Em suma, a luta em prol do urso siberiano ou do panda chinês, como, de resto, em qualquer outra grande causa humanitária, quando preenche toda a existência de um indivíduo, deixa de lado a principal causa humanitária: o conhecimento de si.
Alexandre Magno, o lendário guerreiro macedônico talhado paideicamente por Aristóteles, dizia que conhecer a si mesmo é a tarefa mais difícil para uma pessoa, por incitar diretamente nossa racionalidade e colocar à prova nossos medos e paixões. Contudo, quando nos conhecemos a fundo, somos capazes de compreender os outros e a realidade que nos rodeia.
Nota-se que o discípulo bem captou a lição de seu mestre, inaugurada por Sócrates um século antes. Conhecer a si mesmo não é fácil. Na sociedade em que vivemos, confundimos o conhecimento de si com aquisições de conhecimentos que nos transformam em identificação de rótulos, sobretudo o da profissão. E, em razão disso, focamos toda nossa potencialidade cognitiva, durante anos e anos, tão somente para cursos de formação que sequer tangenciam o ser, porque se encerram apenas no fazer.

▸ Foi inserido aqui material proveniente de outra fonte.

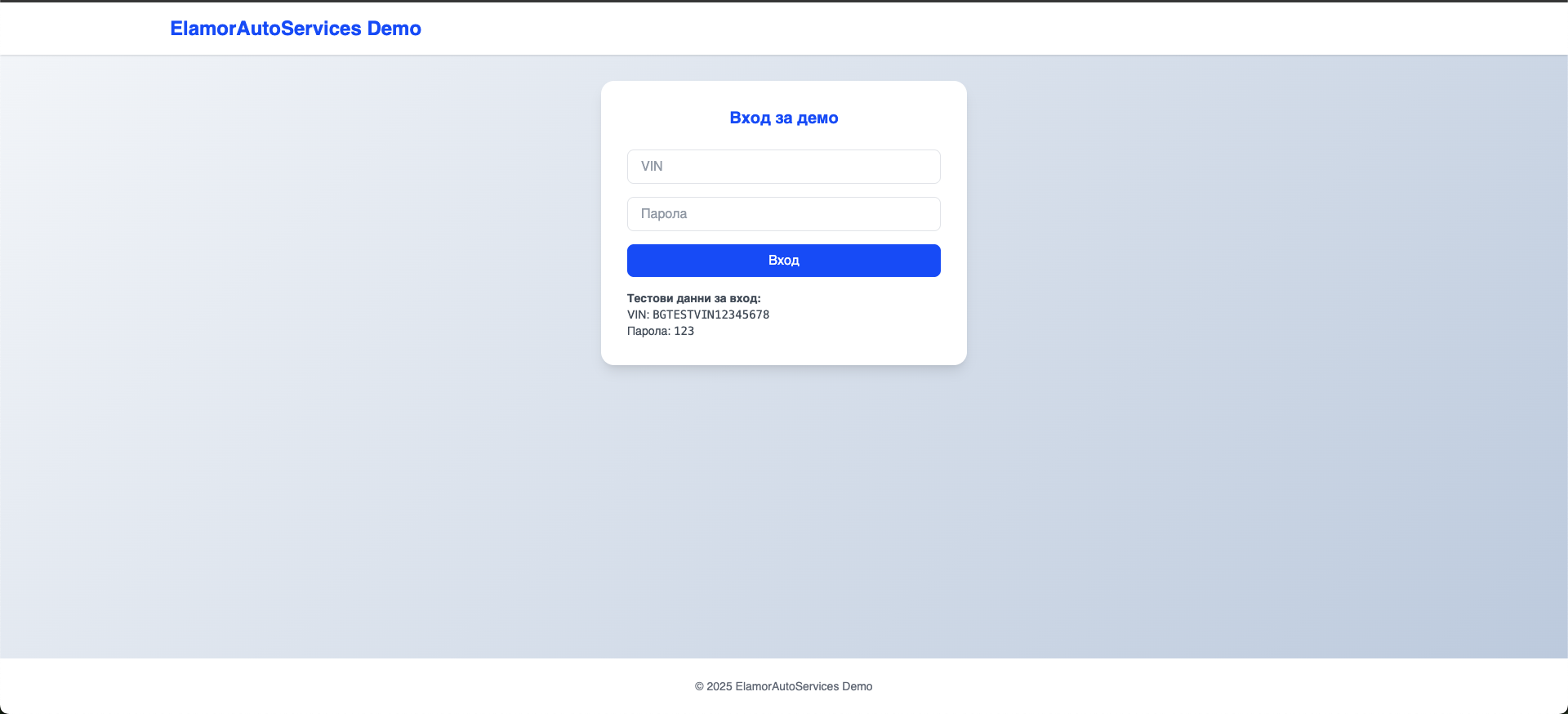
Task: Click the test password value 123
Action: tap(684, 331)
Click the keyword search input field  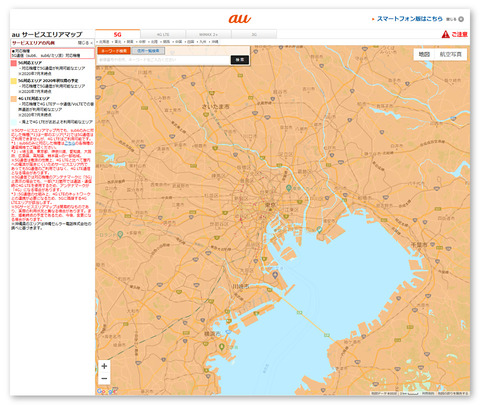pos(164,60)
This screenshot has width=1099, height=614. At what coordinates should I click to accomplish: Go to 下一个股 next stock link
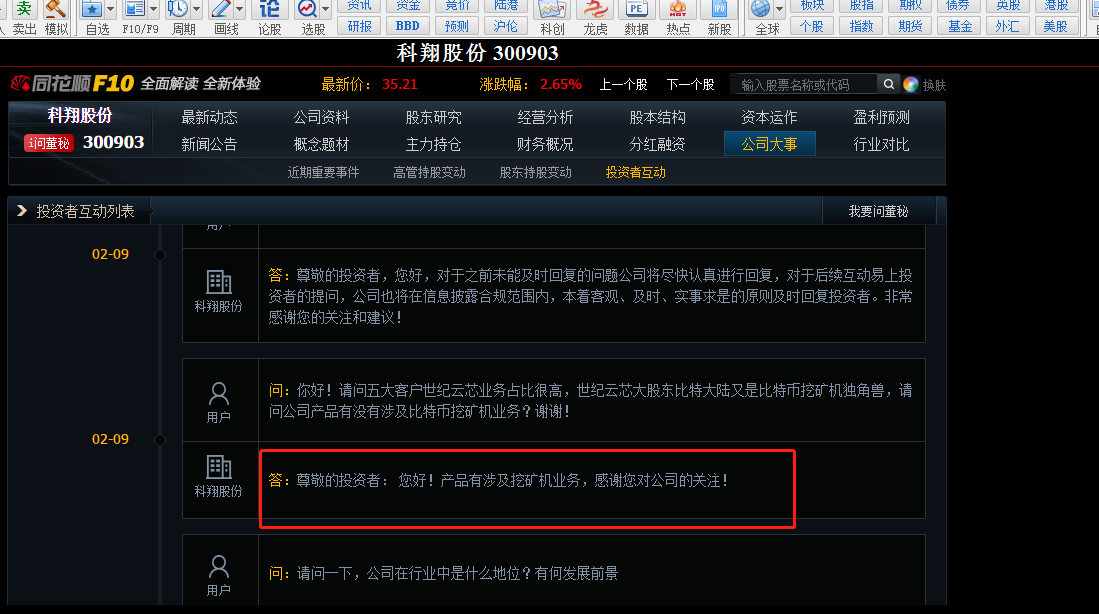point(690,85)
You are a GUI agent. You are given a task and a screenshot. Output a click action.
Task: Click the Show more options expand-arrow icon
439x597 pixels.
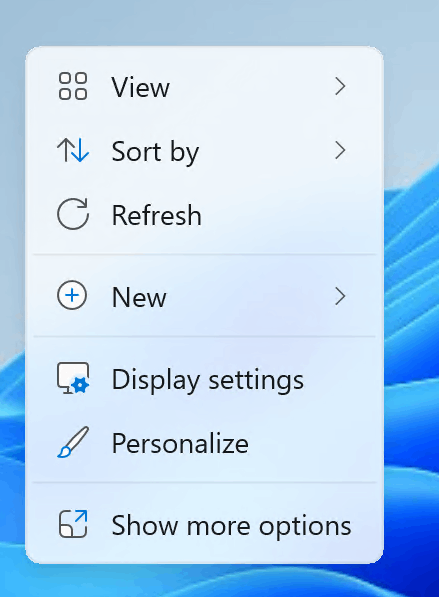click(73, 524)
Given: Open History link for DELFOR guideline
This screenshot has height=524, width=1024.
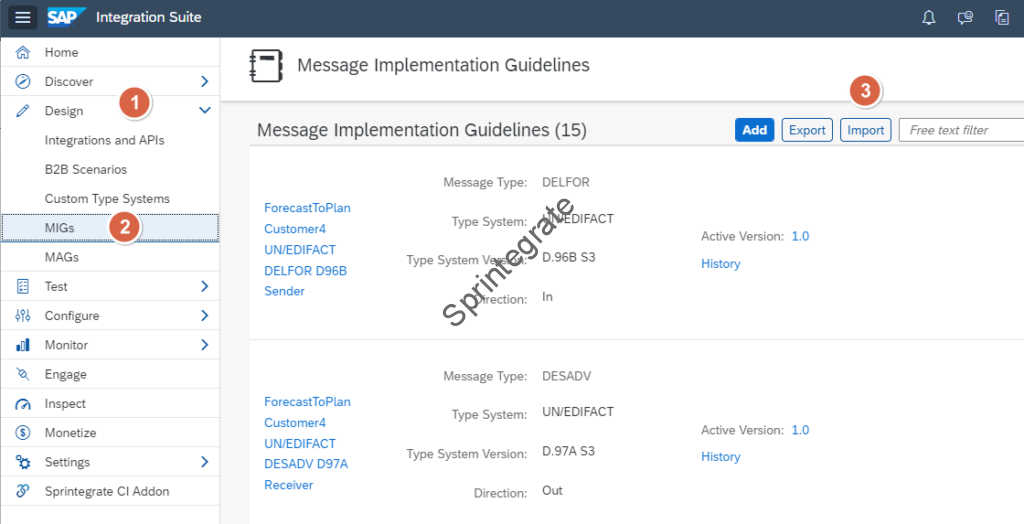Looking at the screenshot, I should click(720, 264).
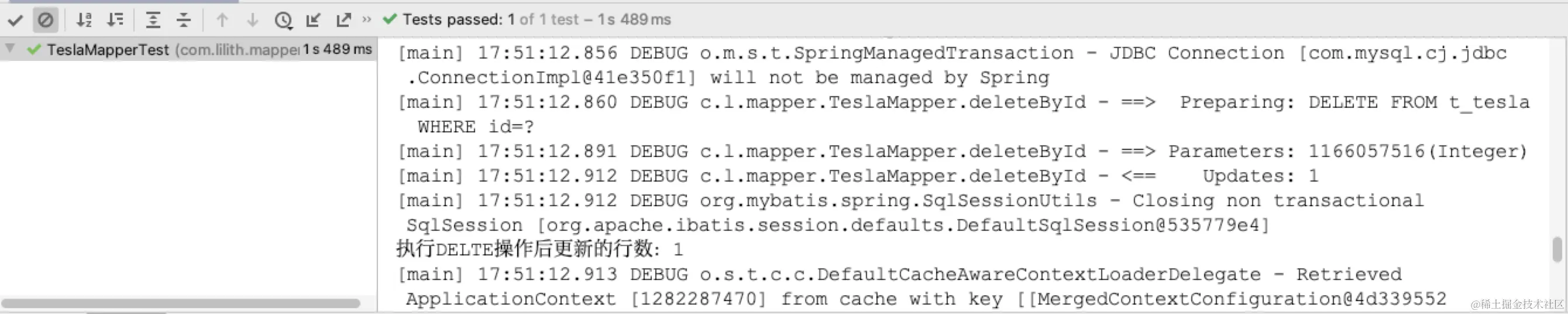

Quando não nos conhecemos, acabamos por entregar habitualmente o comando de nosso comportamento às circunstâncias que nos rodeiam. A vida vira uma sucessão de reações de curto-circuito, automáticas e previsíveis, em que, diante de determinados estímulos, opomos uns modos de proceder que jamais chegam ao nível superior e mais íntimo do eu, lá onde existe um conhecimento dos motivos para agir e uma vontade que escolhe livremente a forma de ser mais adequada ao nosso entorno existencial.
Para que o centro de nosso ser esteja no lugar certo, o ponto de partida essencial é o conhecimento próprio: assim, teremos plena ciência de nossas excelências e, também, do demônio que habita em nós. Logo, o conhecimento próprio é um meio e não um fim. Não é um exercício de endeusamento psicológico, porque tem em vista saber como somos para saber como devemos ser. E nem requer domínio nas artes da caracteriologia, mas o olhar simples do indivíduo consciente.
“Torna-te o que és!”, já lembrava o poeta pagão Píndaro: sua percepção refinada nos diz que nada é mais importante do que nos tornarmos seres humanos em plenitude. Talvez tivesse sido a resposta que me faltou no dia do diálogo no semáforo. Afinal, continuo a pensar que quem é dado a melhorar o mundo, desistiu de se melhorar. Ainda que apareça na foto abraçado ao par adotado de filhotes de urso siberiano ou de panda chinês. Por fim, lembro ao leitor que o colunista merece umas férias e a coluna regressa apenas em fevereiro. Com respeito à divergência, é o que penso.
André Gonçalves Fernandes é juiz de direito, doutorando em Filosofia e História da Educação, professor, pesquisador, coordenador acadêmico do IFE e membro da Academia Campinense de Letras (fernandes.agf@hotmail.com)
Artigo publicado no jornal Correio Popular, edição 14/12/2016, Página A-2, Opinião.